- _Given exercise_: Duplicate verbatim the lines from the first line of the items through the line that contains "(1386, 788)", including both ends.

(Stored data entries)

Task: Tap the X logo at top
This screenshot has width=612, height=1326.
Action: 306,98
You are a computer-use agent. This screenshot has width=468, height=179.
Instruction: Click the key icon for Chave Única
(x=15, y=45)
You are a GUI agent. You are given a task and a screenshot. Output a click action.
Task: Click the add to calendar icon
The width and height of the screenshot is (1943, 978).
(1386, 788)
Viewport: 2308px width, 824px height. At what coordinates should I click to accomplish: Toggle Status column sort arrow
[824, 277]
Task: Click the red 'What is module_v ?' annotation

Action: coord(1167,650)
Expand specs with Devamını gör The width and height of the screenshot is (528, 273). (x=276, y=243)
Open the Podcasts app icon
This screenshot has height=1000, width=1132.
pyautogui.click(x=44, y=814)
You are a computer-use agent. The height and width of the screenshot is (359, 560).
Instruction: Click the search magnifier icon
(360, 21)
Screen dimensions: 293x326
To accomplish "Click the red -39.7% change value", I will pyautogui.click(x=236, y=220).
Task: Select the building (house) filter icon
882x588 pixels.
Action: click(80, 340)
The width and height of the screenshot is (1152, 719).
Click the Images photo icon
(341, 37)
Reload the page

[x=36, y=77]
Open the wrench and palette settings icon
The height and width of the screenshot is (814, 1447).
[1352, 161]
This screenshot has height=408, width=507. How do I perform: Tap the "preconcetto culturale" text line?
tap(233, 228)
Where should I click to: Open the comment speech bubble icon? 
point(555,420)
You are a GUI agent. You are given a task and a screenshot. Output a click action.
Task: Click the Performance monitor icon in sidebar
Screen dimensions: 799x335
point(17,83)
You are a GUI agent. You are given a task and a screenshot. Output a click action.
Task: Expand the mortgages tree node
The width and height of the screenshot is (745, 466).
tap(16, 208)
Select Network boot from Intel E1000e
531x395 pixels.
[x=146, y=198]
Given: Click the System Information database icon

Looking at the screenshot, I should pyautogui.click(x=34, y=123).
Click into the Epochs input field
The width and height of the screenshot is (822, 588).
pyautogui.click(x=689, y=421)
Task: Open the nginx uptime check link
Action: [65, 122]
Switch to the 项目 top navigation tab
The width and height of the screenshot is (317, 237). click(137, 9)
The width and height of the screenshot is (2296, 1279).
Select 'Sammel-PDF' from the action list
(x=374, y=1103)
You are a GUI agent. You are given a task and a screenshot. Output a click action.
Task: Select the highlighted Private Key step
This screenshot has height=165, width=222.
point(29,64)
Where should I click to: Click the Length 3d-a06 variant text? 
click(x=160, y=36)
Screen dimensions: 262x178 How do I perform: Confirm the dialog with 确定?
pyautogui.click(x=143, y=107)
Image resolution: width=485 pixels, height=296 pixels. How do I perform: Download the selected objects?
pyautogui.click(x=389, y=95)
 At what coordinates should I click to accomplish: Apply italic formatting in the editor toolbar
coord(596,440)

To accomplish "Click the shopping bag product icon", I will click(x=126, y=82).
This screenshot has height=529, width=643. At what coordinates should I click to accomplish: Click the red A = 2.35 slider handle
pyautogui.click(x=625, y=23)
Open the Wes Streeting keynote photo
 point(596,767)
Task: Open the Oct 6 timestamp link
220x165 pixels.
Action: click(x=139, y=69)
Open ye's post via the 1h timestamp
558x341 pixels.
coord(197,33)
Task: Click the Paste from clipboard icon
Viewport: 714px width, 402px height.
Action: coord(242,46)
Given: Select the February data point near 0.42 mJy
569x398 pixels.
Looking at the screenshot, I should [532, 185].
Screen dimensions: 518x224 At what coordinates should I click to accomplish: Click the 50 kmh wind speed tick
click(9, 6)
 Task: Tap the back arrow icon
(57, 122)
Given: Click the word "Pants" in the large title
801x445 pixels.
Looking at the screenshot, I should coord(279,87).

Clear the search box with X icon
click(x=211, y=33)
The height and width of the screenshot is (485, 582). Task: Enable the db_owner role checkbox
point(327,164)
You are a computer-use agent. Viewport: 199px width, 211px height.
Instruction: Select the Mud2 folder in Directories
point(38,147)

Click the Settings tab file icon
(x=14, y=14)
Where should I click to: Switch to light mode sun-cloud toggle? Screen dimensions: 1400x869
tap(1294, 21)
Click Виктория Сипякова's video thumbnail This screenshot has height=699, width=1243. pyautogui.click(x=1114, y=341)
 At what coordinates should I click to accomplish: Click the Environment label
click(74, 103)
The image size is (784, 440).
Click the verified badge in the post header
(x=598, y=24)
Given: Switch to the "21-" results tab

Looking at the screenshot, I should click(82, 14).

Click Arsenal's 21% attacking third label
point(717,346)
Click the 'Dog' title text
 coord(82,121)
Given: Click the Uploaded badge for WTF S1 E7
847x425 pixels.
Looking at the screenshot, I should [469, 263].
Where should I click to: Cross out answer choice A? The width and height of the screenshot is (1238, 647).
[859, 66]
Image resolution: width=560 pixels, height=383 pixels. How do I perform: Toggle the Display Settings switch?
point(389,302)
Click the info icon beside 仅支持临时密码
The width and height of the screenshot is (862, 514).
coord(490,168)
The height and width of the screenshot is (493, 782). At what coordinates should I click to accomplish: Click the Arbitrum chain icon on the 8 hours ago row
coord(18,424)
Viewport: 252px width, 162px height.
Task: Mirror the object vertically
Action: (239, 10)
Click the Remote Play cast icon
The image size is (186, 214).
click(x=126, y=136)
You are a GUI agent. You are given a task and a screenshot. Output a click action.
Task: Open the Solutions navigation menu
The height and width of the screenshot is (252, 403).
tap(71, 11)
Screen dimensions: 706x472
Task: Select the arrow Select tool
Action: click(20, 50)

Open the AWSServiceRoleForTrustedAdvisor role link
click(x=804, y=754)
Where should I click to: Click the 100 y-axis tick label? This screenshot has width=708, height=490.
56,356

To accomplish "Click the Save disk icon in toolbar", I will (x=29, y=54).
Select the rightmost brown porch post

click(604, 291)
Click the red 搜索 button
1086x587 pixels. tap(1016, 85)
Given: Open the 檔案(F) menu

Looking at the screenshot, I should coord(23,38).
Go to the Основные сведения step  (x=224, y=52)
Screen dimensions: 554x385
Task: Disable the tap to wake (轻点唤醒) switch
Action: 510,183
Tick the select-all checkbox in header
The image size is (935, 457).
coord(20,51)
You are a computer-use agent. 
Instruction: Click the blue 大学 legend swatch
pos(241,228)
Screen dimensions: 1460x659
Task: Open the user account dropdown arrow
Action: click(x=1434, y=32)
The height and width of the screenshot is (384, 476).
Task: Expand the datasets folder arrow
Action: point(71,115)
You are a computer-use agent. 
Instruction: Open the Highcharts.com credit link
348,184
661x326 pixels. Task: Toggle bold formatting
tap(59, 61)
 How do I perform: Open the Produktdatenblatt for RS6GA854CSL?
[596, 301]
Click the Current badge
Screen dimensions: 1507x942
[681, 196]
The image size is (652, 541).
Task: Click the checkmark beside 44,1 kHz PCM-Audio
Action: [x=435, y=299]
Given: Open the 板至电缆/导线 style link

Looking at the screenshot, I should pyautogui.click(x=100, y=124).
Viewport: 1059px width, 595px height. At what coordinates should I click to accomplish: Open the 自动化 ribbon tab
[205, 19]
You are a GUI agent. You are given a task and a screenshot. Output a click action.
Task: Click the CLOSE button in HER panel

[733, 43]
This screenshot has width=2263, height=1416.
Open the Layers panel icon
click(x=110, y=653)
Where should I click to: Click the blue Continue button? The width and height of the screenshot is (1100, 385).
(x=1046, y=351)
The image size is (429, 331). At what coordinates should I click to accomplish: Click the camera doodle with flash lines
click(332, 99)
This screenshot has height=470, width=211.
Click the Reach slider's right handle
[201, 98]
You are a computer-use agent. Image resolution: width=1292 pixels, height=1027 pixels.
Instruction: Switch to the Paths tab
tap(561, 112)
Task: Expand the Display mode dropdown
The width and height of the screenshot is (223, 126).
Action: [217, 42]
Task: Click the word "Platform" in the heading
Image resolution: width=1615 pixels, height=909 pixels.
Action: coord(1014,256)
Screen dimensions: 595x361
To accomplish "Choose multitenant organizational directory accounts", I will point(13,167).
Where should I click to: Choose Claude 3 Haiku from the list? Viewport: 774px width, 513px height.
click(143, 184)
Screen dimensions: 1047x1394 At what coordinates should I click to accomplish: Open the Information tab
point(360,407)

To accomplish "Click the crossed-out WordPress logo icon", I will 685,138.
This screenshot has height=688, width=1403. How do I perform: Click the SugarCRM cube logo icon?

- _The answer_:
Task: Tap the X logo at top
This screenshot has width=612, height=1326.
Action: 306,98
You are a computer-use agent. This screenshot has width=468, height=179.
Instruction: Click the key icon for Chave Única
(x=15, y=45)
You are a GUI agent. You are given a task and a screenshot. Output a click action.
Task: Click the add to calendar icon
The width and height of the screenshot is (1943, 978).
(1386, 788)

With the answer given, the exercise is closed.